Maybe you visited Malibu on vacation, got all starry–eyed, and then decided to refinance your home to get…a second one. For all the relaxation and comfort they afford, vacation homes shouldn’t be a spur-of-the-moment purchase. Buyers don’t need to sacrifice fantasy for reality, but they should know what to look for when deciding where to hang their hats for the other half of the year. Here’s a few questions to ask yourself when considering a location for your vacation home.
Is it easy to get to?
Surprisingly, the majority of people who own a vacation home don’t venture far from their hometown. According to recent studies, more than three-fourths of buyers purchase a second property that’s a short car ride from their house. This is an important consideration if you plan to rent your second residence during off-season, as being close allows you to address any unforeseen maintenance issues. Proximity also ensures that you can easily reach your vacation hideaway for a quick weekend hiatus after a stressful workweek, and well into retirement.
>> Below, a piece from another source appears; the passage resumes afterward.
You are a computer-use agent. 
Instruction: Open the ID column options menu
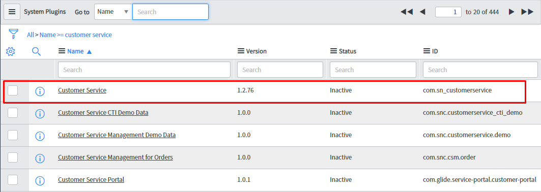click(426, 51)
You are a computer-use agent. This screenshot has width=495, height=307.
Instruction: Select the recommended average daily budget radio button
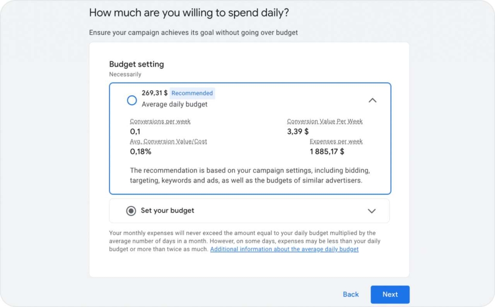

Be sure not to get too far off the beaten path; more vacationers will want to rent your space if you’re closer to a big city.
What do you like about the area?
Take some time to get to know your neighbors. They can provide some insider tips about which neighborhoods to check out, which restaurants to try, and how to avoid tourist traps.
Much of this part is a matter of taste. Social butterflies might look for a place that’s within walking distance of popular nightclubs, whereas outdoor enthusiasts should snag a piece of real estate near places to hike, mountain bike or ski.
A savvy real estate agent will point you in the right direction, based on your personal interests and financial needs.
How will it impact your finances?
This is one of the biggest considerations homeowners face when looking at second residences, especially if they still have a mortgage on their first home. It’s not uncommon for companies to charge increased rates for a vacation property, so make sure you consult a mortgage broker to help weigh all your options.
Taxes pose a particular challenge if you’re investing in a second house. Sure, taxpayers can claim deductions and write off the interest on a vacation address, but only if they aren’t renting out the property.
If renters occupy the unit for more than 14 days each year, you’ll have to include that rental income when you file taxes come April.
A second home can be a financial investment, but also an investment in your personal future. With proper maintenance, buyers can maintain — and even increase — the resale value, depending on the market, all while creating lasting memories in the meantime.